Markup | Genome Research

Figure 2.

Generating an iPtgxDB with informative identifiers and a minimally redundant protein search DB in FASTA format. (A) CDSs and pseudogenes of seven resources are integrated in a stepwise fashion. Informative protein identifiers are created and illustrated for the annotation cluster, with the RefSeq2015 anchor sequence BH_RS01095 shown in bold, where three additional start sites exist. The four different proteoforms are added to the protein search DB: the anchor sequence (bold) with the full protein sequence, the extensions (RefSeq2013 and ChemGenome) add the upstream sequence up to the first tryptic cleavage site within the anchor sequence.
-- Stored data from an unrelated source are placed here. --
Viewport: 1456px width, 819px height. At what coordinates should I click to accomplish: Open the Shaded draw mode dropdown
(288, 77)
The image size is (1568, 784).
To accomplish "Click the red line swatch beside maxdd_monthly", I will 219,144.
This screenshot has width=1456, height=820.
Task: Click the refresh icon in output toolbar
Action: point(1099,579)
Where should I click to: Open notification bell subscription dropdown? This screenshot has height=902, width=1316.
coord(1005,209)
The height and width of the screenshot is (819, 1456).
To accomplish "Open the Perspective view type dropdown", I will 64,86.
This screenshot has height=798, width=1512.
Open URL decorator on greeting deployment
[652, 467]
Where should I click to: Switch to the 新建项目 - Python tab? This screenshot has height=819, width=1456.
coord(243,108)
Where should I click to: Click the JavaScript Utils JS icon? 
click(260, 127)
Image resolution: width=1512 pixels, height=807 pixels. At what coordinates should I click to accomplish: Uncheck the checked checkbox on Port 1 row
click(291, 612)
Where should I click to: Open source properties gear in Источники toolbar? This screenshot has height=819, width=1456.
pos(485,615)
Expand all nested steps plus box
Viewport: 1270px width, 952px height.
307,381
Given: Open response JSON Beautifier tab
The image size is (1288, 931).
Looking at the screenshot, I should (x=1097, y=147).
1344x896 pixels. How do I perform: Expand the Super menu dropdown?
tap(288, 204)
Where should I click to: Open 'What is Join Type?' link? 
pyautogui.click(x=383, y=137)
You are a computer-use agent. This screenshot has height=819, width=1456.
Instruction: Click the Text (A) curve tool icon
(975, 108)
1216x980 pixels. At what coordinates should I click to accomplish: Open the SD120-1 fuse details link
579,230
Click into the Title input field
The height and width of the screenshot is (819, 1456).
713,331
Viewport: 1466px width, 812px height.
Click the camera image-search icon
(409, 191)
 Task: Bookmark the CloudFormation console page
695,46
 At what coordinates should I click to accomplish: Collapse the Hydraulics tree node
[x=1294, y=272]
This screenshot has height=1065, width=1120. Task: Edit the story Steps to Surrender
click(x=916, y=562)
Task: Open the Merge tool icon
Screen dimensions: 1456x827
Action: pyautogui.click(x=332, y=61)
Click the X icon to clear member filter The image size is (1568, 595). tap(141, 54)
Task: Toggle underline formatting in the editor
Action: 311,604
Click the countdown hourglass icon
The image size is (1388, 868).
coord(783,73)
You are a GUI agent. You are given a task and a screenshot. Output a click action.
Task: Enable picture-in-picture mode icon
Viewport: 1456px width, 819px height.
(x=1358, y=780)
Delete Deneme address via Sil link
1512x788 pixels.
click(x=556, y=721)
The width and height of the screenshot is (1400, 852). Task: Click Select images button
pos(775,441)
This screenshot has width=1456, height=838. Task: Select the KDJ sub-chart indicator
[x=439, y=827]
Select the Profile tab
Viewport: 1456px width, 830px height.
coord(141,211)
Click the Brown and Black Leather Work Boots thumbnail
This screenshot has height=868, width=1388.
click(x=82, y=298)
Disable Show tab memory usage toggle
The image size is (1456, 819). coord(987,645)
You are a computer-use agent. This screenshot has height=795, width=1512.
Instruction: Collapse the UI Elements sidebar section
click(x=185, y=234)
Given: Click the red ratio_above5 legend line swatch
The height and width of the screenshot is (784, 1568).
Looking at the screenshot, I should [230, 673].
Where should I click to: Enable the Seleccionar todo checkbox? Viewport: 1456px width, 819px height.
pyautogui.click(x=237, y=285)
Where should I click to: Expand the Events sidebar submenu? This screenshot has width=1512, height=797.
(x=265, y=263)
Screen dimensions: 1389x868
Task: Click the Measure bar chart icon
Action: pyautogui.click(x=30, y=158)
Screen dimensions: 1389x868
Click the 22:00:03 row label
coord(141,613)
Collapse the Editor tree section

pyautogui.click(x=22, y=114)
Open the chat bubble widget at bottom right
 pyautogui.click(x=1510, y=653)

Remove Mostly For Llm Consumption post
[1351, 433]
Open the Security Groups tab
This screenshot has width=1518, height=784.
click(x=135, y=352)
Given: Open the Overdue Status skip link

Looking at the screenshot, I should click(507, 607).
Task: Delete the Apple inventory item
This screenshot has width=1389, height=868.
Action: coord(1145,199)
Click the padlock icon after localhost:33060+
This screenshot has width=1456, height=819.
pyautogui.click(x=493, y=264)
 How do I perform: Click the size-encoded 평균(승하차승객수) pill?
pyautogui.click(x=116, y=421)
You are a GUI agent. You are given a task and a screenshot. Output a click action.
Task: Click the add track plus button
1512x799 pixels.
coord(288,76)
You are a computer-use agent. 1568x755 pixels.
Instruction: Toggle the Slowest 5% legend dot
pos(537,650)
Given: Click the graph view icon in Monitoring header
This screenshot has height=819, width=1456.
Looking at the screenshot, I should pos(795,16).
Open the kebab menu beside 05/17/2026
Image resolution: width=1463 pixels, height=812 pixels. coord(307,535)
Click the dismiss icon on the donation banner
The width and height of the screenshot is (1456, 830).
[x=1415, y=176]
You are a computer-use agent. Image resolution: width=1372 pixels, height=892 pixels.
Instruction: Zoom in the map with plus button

The shorter Prodigal prediction uses an alternative start codon resulting in a distinguishable N-terminal peptide and therefore also gets added. The two in silico ORFs are identical to annotations higher up in the annotation hierarchy and therefore are not added. Peptide classes are shown for the N-terminal sequences of the CDS annotation cluster (see also Fig. 2C). (B) Box plots of protein length for RefSeq2015 and those proteins that get added in each successive step to the protein search DB illustrate that we include many sORFs potentially missed in the reference annotations. (C) Bar chart showing the DB complexity and the peptide classes for RefSeq2015, all six integrated annotations without and with in silico ORFs, and the final iPtgxDB. The legend (inset) shows colors for the six peptide classes.